Making a gift through your IRA
The IRA charitable rollover is back!
The IRA Charitable Rollover has been extended for 2011. This incentive allows you to transfer up to $100,000 from your IRA without having to recognize the transfer as income.
Who is eligible
: Persons 70.5 and older with Traditional or Roth IRAs. This excludes 401(k) and 403(b) plans and other tax-deferred accounts.
Tax year 2011. Transactions must be completed prior to December 31, 2011, in order to qualify.
: Up to $100,000 a year. Couples with separate IRAs are eligible to individually give up to that amount in one year.
Your donation to Jefferson improves the health of our community while setting the standard for excellence in patient care. With your gift, Thomas Jefferson University Hospital is better able to provide exemplary clinical settings for educating the healthcare professionals of tomorrow. With your support, we continue to lead advancements for healthcare delivery and quality improvement.

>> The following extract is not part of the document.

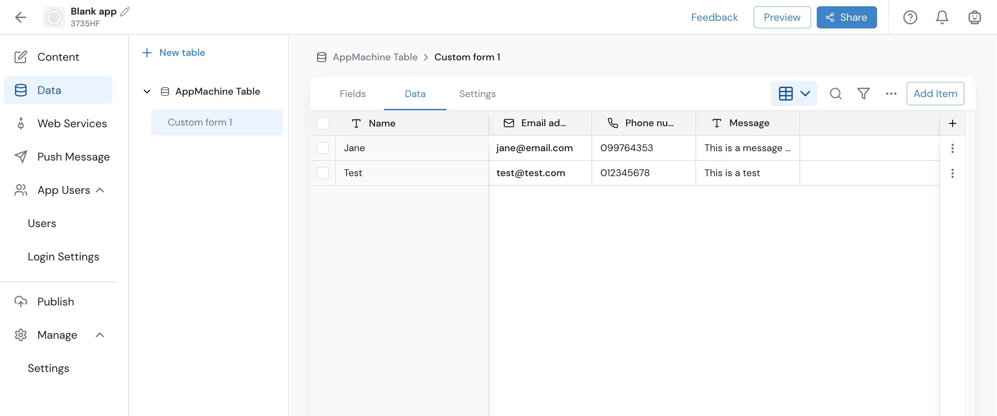The image size is (997, 416).
Task: Check the Test row checkbox
Action: [323, 173]
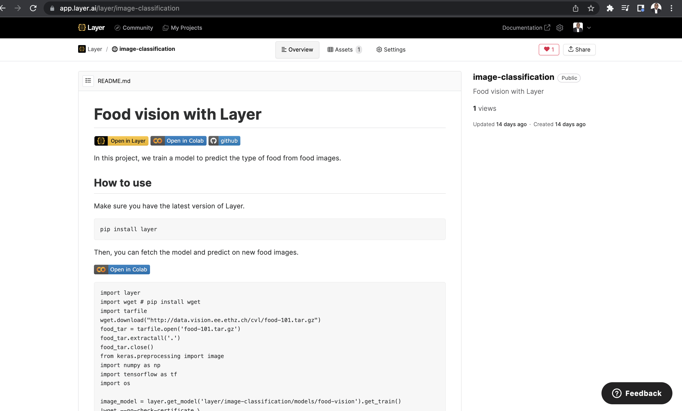Click the github badge under the title

point(224,141)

Gifts must be made directly to Jefferson and must be outright. You cannot, for example, roll this into another charitable gift such as an annuity. IRA gifts may not be given to donor-advised funds or private foundations. Gifts must be distributed directly to Jefferson from your IRA, not cashed out and then sent in. Please consult your financial advisor.
State tax impact
: There are at least three different categories of states with respect to the charitable IRA rollover. First, some states do not presently provide for charitable income-tax deductions. In Indiana, Michigan, New Jersey, Ohio, Massachusetts and West Virginia, there are no state charitable itemized deductions. Therefore, donors will benefit from the IRA rollover by reducing their state taxable income and reducing their state taxes. Both these donors and the federal nonitemizer donors will benefit directly by making charitable gifts from their IRAs. Second, some states permit charitable deductions but use the federal adjusted gross income as an initial reference number for determining state tax. In this circumstance, the reduced adjusted gross income as a result of the charitable IRA rollover will also reduce state taxes. Finally, there may be some states that do not recognize the IRA charitable rollover and require IRA reporting for state income-tax purposes. In those states, the distribution to charity would normally be deductible on state income tax returns but may be subject to state limits, such as the 50 percent of adjusted gross income limit for charitable gifts in one year.